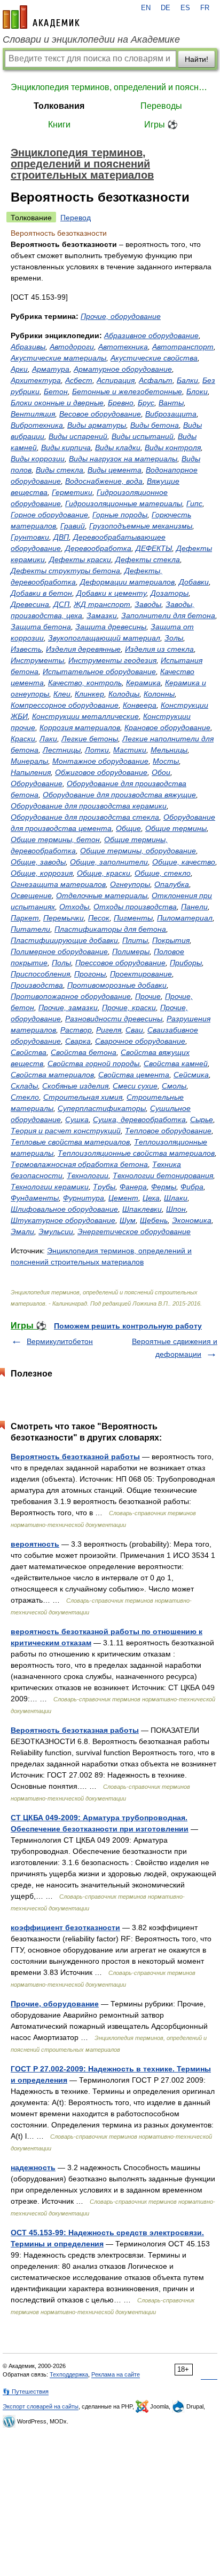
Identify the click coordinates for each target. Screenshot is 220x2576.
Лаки (48, 738)
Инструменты (37, 660)
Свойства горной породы (93, 1063)
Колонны (159, 694)
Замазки (102, 615)
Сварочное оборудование (140, 1041)
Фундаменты (35, 1198)
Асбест (78, 380)
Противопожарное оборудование (71, 996)
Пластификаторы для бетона (110, 929)
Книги (59, 124)
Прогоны (90, 974)
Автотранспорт (183, 346)
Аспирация (116, 380)
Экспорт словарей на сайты (40, 2406)
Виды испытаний (143, 436)
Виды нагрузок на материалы (123, 458)
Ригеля (108, 1030)
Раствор (76, 1030)
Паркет (25, 918)
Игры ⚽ (161, 124)
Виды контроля (173, 447)
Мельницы (169, 750)
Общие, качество (183, 862)
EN (146, 8)
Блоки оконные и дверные (57, 402)
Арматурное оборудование (123, 369)
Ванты (171, 402)
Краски (23, 738)
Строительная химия (82, 1097)
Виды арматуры (96, 425)
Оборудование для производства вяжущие (119, 794)
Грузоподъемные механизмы (140, 526)
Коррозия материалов (80, 727)
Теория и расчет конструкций (66, 1130)
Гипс (194, 503)
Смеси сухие (135, 1086)
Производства (37, 985)
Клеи (61, 694)
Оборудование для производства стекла (85, 817)
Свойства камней (176, 1063)
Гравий (72, 526)
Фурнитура (83, 1198)
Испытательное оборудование (99, 671)
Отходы (74, 906)
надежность (33, 2167)
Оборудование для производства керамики (89, 806)
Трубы (104, 1186)
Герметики (72, 492)
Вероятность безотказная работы (75, 1730)
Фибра (191, 1186)
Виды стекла (59, 470)
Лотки (97, 750)
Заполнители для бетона (168, 615)
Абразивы (28, 346)
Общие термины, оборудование (138, 850)
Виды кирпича (66, 447)
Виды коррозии (38, 458)
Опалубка (171, 884)
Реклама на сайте (115, 2374)
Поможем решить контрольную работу (128, 1326)
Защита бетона (41, 626)
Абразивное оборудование (151, 335)
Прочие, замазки (68, 1007)
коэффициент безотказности (65, 1927)
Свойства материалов (52, 1074)
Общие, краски (103, 873)
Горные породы (119, 514)
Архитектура (36, 380)
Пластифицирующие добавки (64, 940)
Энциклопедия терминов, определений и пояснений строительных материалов (110, 87)
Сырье (201, 1119)
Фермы (163, 1186)
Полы (61, 962)
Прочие (148, 996)
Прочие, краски (129, 1007)
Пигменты (133, 918)
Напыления (31, 772)
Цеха (151, 1198)
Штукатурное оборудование (63, 1220)
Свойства (28, 1052)
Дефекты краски (80, 559)
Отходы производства (135, 906)
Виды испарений (78, 436)
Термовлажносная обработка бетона (79, 1164)
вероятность (35, 1544)
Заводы (148, 604)
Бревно (120, 402)
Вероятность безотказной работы (75, 1456)
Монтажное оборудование (100, 761)
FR (204, 8)
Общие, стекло (163, 873)
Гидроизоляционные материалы (123, 503)
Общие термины (176, 828)
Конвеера (139, 705)
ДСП (61, 604)
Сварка (78, 1041)
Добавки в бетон (41, 593)
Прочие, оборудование (121, 316)
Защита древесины (110, 626)
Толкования (59, 105)
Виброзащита (171, 414)
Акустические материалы (58, 358)
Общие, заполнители (109, 862)
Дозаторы (169, 593)
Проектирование (141, 974)
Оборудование (36, 783)
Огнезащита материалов (58, 884)
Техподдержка (69, 2374)
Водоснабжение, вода (104, 481)
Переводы (161, 105)
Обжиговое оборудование (101, 772)
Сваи (134, 1030)
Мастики (129, 750)
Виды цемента (115, 470)
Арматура (50, 369)
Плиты (135, 940)
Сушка (77, 1119)
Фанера (133, 1186)
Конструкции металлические (85, 716)
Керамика (143, 682)
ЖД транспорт (102, 604)
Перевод (75, 217)
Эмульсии (55, 1231)
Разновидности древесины (113, 1018)
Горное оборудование (49, 514)
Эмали (22, 1231)
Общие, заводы (38, 862)
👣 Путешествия (26, 2391)
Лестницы (62, 750)
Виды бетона (154, 425)
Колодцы (123, 694)
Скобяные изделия (75, 1086)
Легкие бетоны (89, 738)
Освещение (31, 895)
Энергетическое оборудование (134, 1231)
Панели (194, 906)
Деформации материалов (127, 582)
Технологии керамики (50, 1186)
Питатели (30, 929)
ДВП (61, 537)
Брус (146, 402)
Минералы (29, 761)
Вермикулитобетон (60, 1341)
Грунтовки (30, 537)
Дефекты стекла (147, 559)
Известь (26, 649)
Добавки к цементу (111, 593)
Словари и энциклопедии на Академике (91, 39)
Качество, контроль (85, 682)
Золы (173, 638)
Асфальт (155, 380)
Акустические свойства (154, 358)
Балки (187, 380)
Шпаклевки (142, 1209)
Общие (128, 828)
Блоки (197, 391)
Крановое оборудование (167, 727)
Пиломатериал (185, 918)
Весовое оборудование (100, 414)
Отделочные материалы (101, 895)
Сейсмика (191, 1074)
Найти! (196, 59)
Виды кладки (117, 447)
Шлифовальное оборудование (64, 1209)
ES (185, 8)
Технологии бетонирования (163, 1175)
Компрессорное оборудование (65, 705)
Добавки (194, 582)
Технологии (87, 1175)
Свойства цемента (133, 1074)
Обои (161, 772)
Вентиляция (33, 414)
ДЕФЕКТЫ (154, 548)
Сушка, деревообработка (139, 1119)
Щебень (154, 1220)
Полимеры (131, 951)
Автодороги (72, 346)
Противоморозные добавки (117, 985)
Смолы (174, 1086)
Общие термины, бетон (55, 839)
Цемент (123, 1198)
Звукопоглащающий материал (104, 638)
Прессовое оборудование (120, 962)
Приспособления (40, 974)
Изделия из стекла (159, 649)
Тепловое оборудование (168, 1130)
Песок (98, 918)
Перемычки (63, 918)
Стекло (25, 1097)
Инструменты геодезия (112, 660)
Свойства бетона (83, 1052)
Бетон (56, 391)
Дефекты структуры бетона (65, 570)
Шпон (176, 1209)
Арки (19, 369)
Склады (24, 1086)
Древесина (30, 604)
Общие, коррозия (42, 873)
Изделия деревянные (83, 649)
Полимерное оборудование (59, 951)
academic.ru (41, 17)
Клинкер (89, 694)
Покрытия (171, 940)
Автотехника (123, 346)
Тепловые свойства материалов (70, 1142)
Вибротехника (37, 425)
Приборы (186, 962)
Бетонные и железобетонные (127, 391)
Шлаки (175, 1198)
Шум (128, 1220)
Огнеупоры (130, 884)
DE (165, 8)
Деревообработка (98, 548)
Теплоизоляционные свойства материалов (136, 1153)
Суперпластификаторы (102, 1108)
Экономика (191, 1220)
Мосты (166, 761)
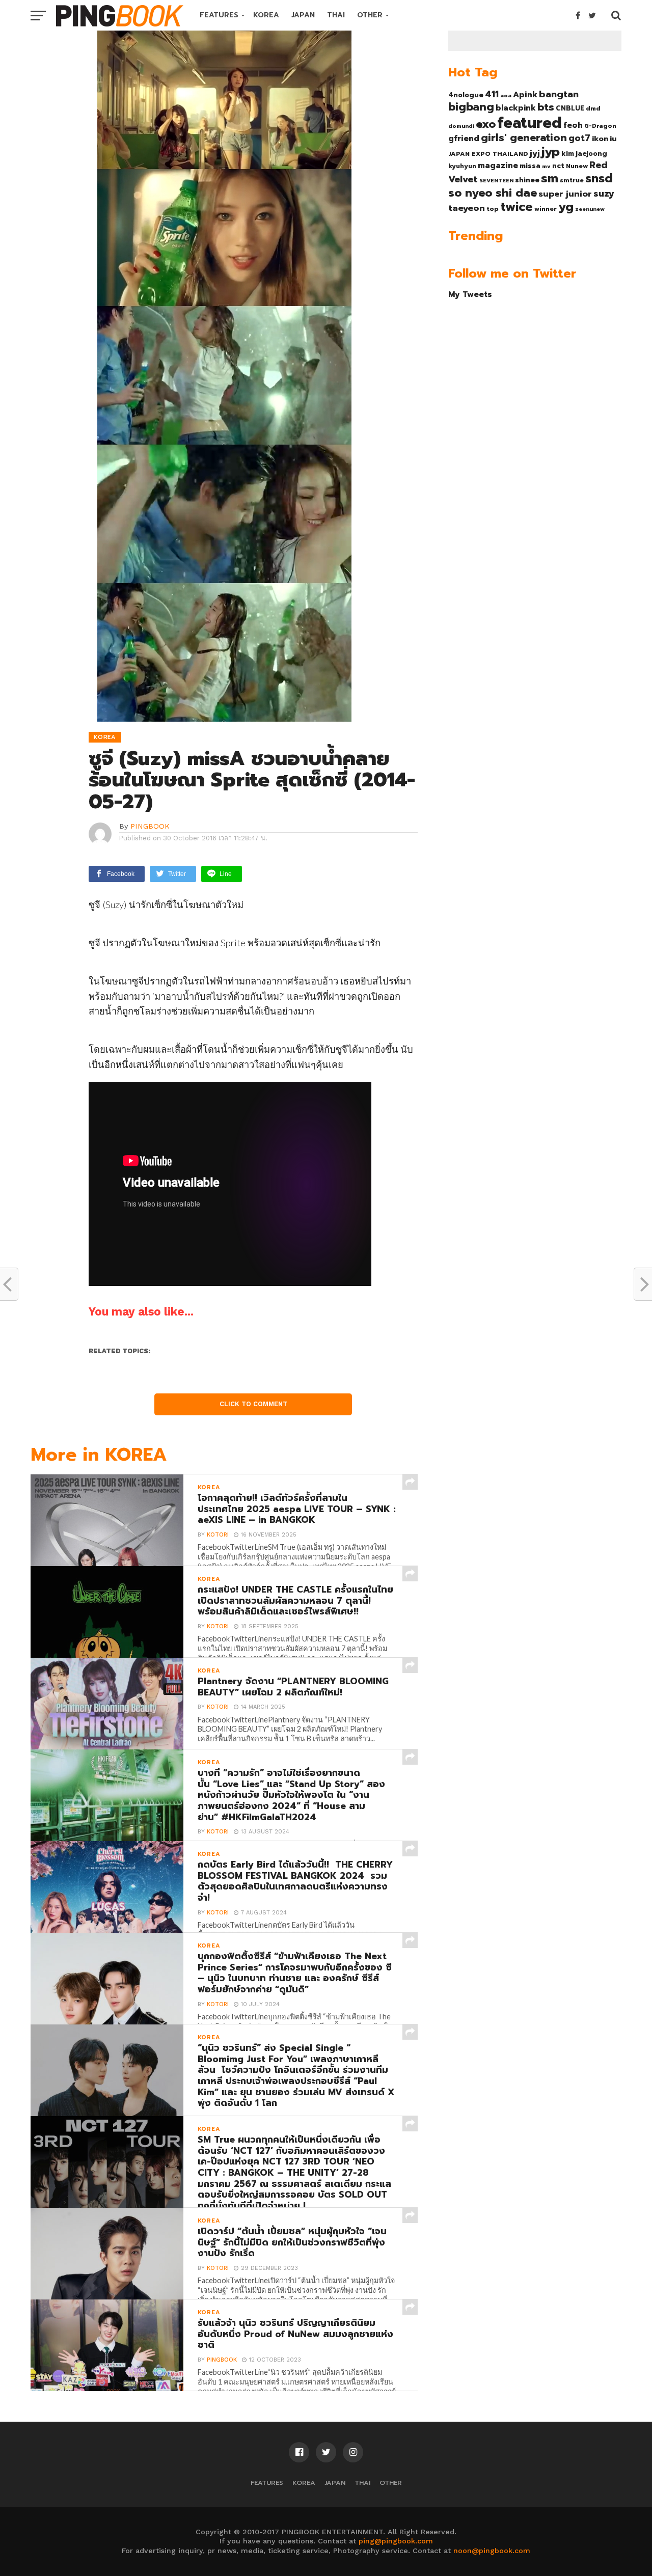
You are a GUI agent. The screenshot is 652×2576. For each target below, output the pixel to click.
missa (530, 166)
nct (558, 165)
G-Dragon (600, 126)
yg (566, 207)
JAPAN (303, 15)
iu (613, 138)
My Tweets (470, 294)
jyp (550, 152)
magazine (498, 165)
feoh (573, 125)
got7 (579, 138)
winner (545, 208)
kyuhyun (462, 166)
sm (549, 178)
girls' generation (524, 138)
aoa (505, 95)
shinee (527, 180)
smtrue (572, 180)
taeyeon (466, 208)
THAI (336, 15)
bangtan (559, 94)
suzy (603, 193)
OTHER (370, 15)
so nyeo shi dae (492, 192)
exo (486, 124)
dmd (593, 108)
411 (492, 94)
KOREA (266, 15)
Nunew (577, 166)
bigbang (471, 107)
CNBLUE (570, 108)
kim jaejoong (584, 153)
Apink (525, 95)
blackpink (516, 108)
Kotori (218, 1534)
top (492, 208)
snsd (599, 178)
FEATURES (219, 15)
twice (516, 207)
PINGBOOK (150, 826)
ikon (600, 138)
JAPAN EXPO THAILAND (488, 153)
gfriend (463, 138)
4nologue (465, 95)
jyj (535, 153)
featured (529, 123)
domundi (461, 126)
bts (545, 107)
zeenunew (590, 209)
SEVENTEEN (496, 180)
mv (546, 166)
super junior (565, 194)
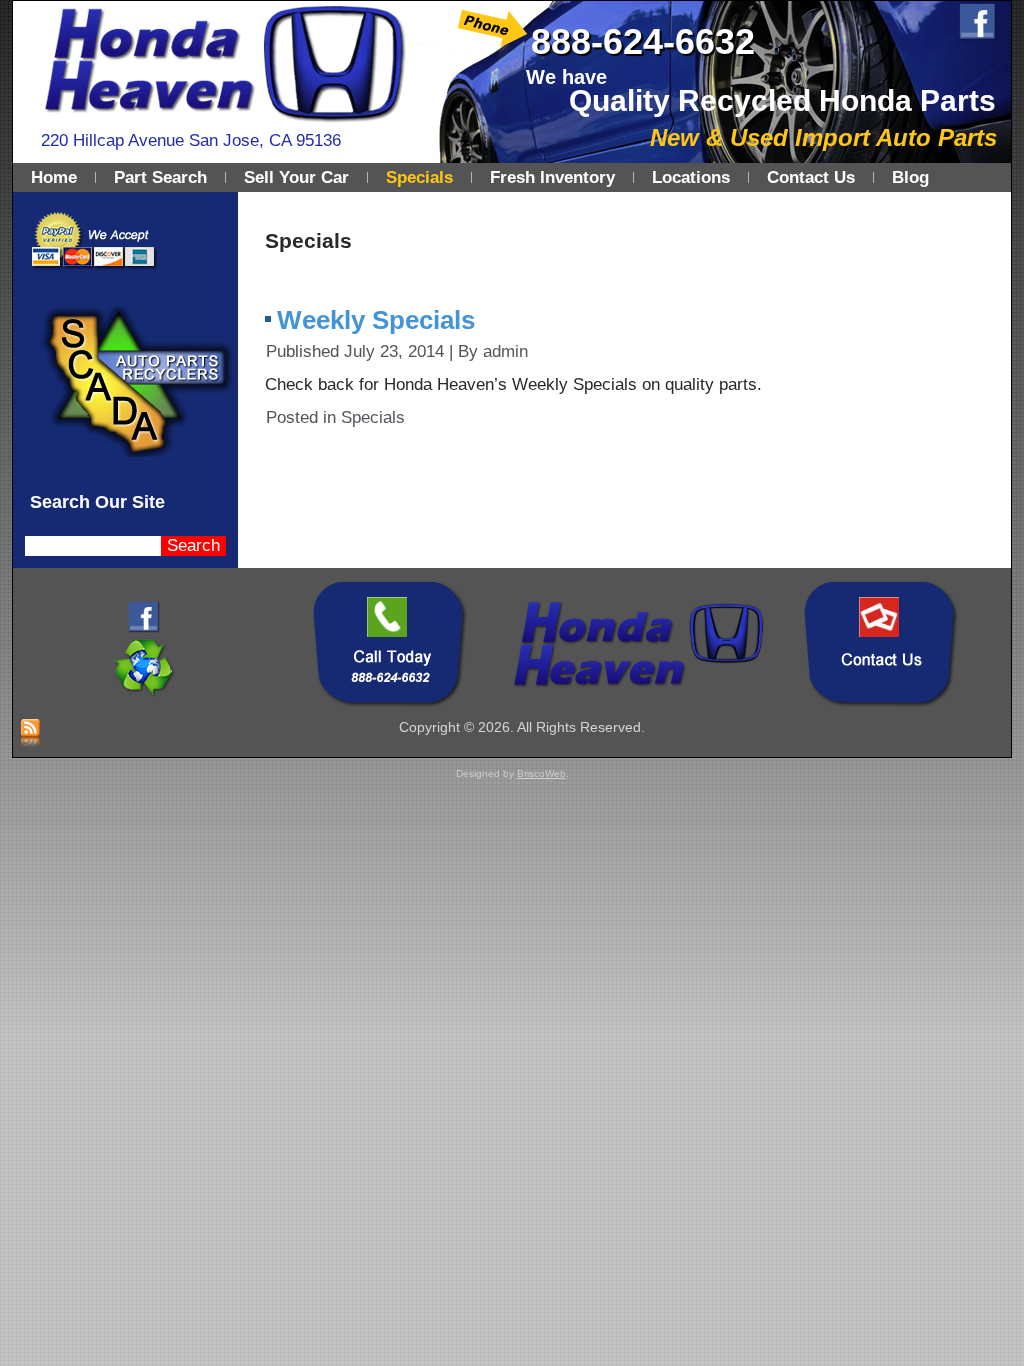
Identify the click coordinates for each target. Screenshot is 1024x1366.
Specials (419, 177)
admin (505, 351)
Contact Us (811, 177)
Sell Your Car (296, 177)
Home (54, 177)
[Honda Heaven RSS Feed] (30, 734)
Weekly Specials (376, 320)
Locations (691, 177)
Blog (910, 177)
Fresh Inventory (552, 177)
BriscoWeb (541, 773)
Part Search (160, 177)
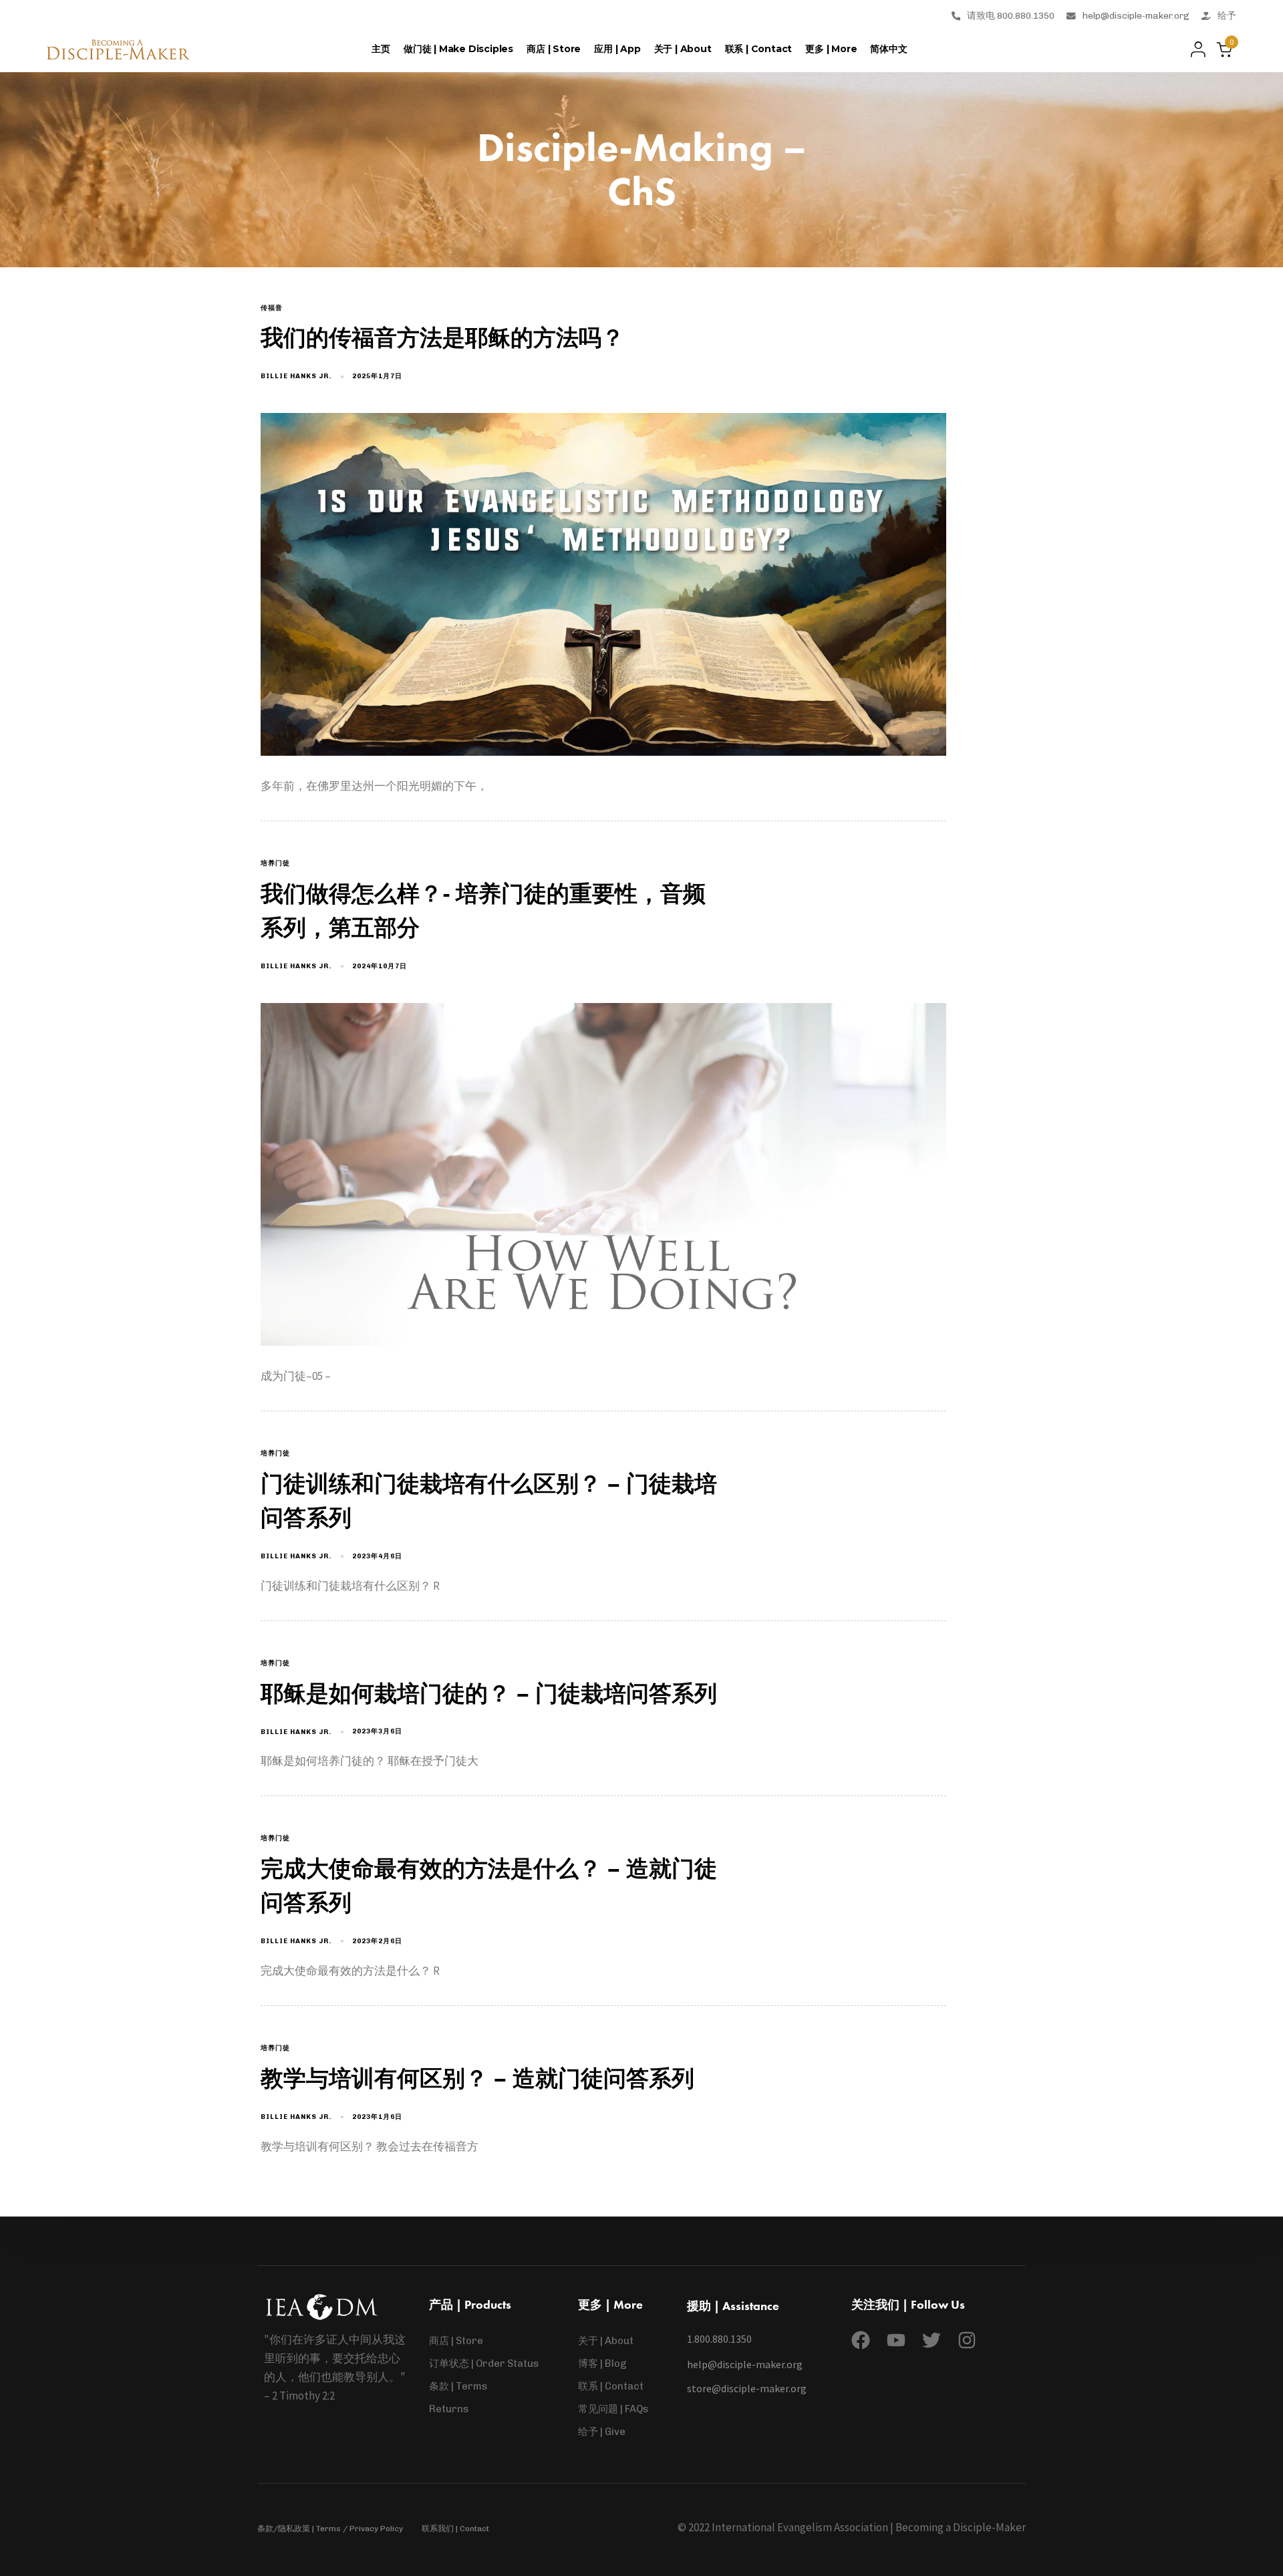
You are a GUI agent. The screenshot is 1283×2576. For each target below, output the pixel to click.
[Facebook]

◆ **TASK**
Reproduce only the lines above, starting at the line with "Краски (23, 738)" and ending at the line with "Смеси сухие (135, 1086)", exactly as written.

◆ **RESPONSE AREA**
Краски (23, 738)
Строительная химия (82, 1097)
Виды арматуры (96, 425)
Оборудование для производства вяжущие (119, 794)
Грузоподъемные механизмы (140, 526)
Коррозия материалов (80, 727)
Теория и расчет конструкций (66, 1130)
Гипс (194, 503)
Смеси сухие (135, 1086)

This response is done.